# Exercise requirements:
Everything from the line that contains "Where should I" through the final line of the records below should be quoted exactly, except the pictures.
------------------------------------------------------------
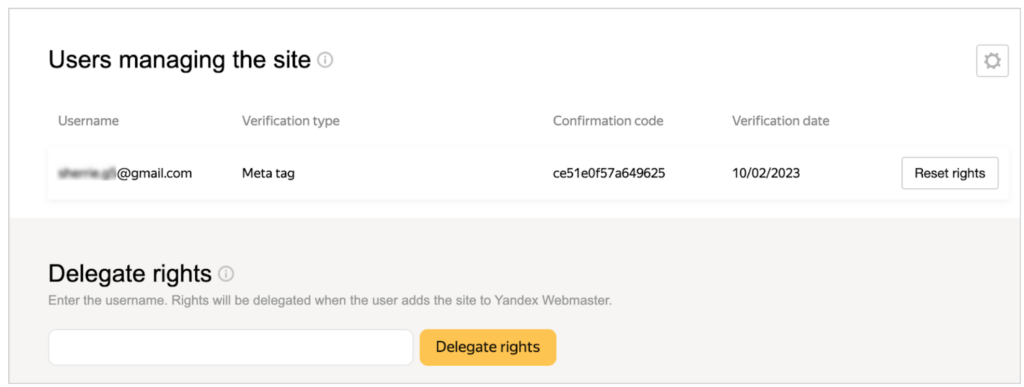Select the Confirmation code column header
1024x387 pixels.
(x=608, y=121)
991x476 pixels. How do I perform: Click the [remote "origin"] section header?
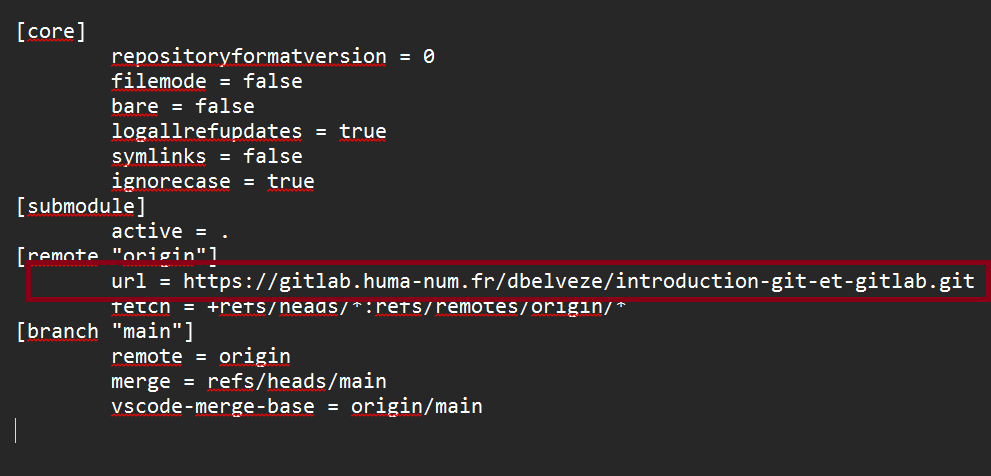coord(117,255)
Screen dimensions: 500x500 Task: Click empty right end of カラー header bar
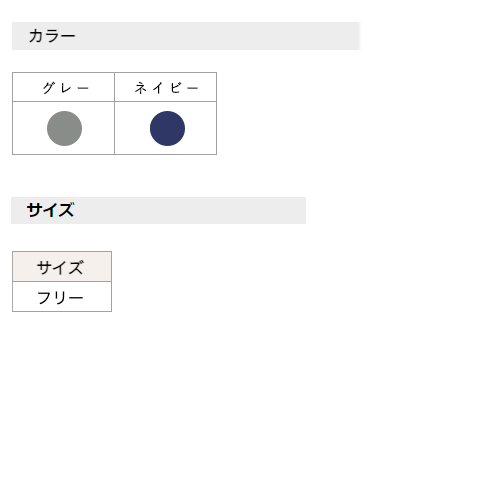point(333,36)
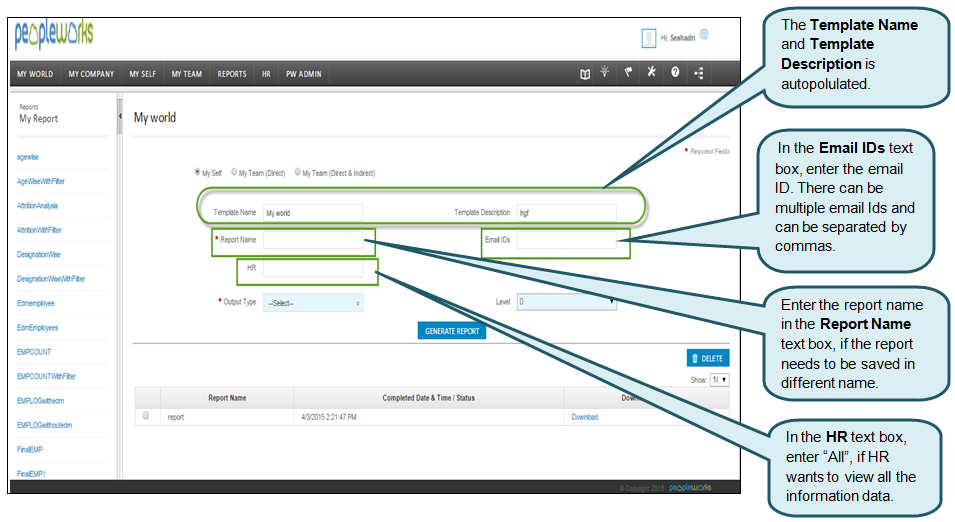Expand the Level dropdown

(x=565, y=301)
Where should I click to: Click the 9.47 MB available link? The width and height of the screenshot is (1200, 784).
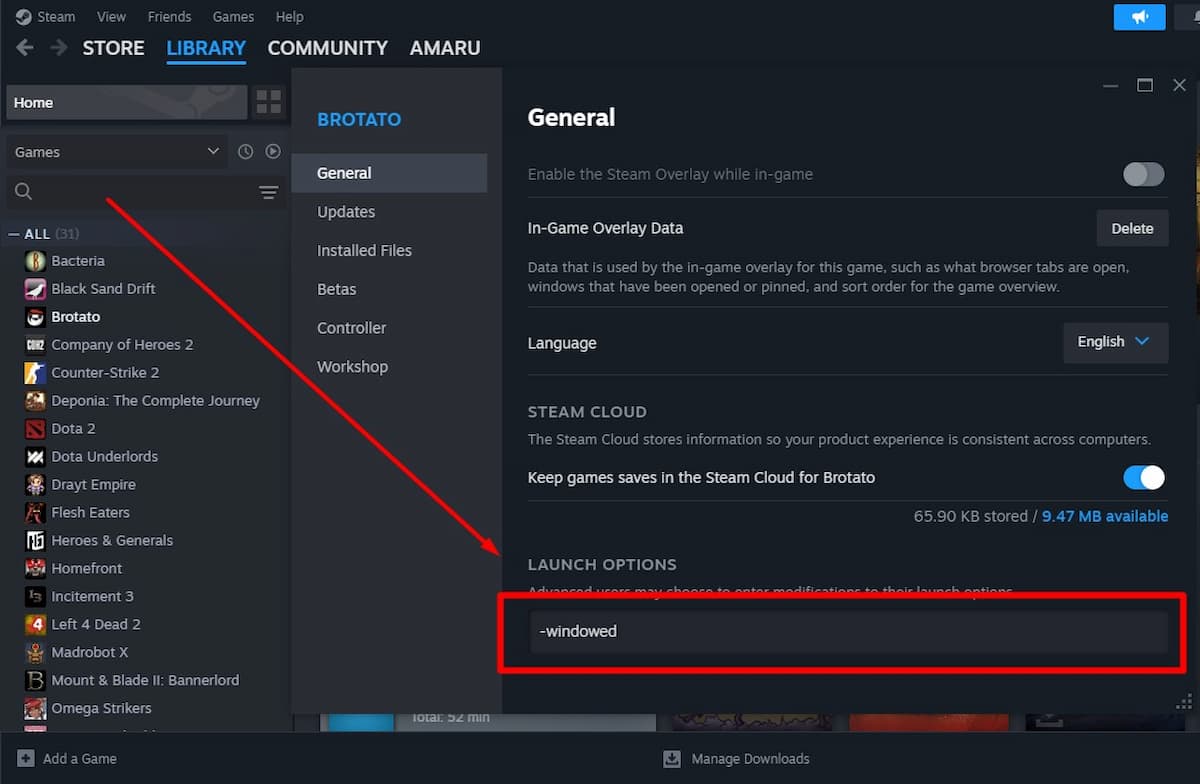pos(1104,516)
------------------------------------------------------------
# Your solution:
Where should I click to: Click the 9.47 MB available link? The width and height of the screenshot is (1200, 784).
pos(1104,516)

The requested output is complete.